What this task involves
What appears from the line containing "This screenshot has height=243, width=379." to the end of the listing below should be copied exactly, with no other lines.

----

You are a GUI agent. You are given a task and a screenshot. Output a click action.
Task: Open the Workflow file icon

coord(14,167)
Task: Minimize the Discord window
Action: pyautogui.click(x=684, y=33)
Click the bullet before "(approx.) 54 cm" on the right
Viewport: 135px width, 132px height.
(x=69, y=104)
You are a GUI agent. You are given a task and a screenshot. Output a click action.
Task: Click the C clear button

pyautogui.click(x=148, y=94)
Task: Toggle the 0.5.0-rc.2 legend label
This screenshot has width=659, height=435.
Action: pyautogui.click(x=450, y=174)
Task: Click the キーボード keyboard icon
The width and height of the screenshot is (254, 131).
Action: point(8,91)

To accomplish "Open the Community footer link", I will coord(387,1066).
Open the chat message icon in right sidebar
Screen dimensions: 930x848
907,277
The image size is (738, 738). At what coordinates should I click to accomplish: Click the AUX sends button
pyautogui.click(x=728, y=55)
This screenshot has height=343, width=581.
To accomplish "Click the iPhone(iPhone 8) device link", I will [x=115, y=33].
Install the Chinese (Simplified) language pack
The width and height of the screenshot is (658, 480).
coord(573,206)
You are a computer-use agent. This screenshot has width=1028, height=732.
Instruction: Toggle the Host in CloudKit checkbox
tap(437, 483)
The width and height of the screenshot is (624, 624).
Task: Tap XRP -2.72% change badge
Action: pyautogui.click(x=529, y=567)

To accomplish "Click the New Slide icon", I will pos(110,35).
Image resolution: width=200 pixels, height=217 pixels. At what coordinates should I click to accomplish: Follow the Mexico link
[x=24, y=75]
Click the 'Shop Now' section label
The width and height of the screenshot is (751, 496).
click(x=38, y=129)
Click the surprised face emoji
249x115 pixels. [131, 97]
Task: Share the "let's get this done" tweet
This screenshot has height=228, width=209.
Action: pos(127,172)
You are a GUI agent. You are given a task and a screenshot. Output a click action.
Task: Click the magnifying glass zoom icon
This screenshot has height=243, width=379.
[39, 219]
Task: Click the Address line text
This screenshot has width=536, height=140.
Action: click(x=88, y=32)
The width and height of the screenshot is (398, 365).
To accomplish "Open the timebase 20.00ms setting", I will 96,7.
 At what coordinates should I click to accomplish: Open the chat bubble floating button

----

Result for this task
This screenshot has height=243, width=379.
[39, 219]
Task: Click the Address line text
This screenshot has width=536, height=140.
Action: click(x=88, y=32)
The width and height of the screenshot is (398, 365).
To accomplish "Open the timebase 20.00ms setting", I will 96,7.
 At what coordinates should I click to accomplish: Open the chat bubble floating button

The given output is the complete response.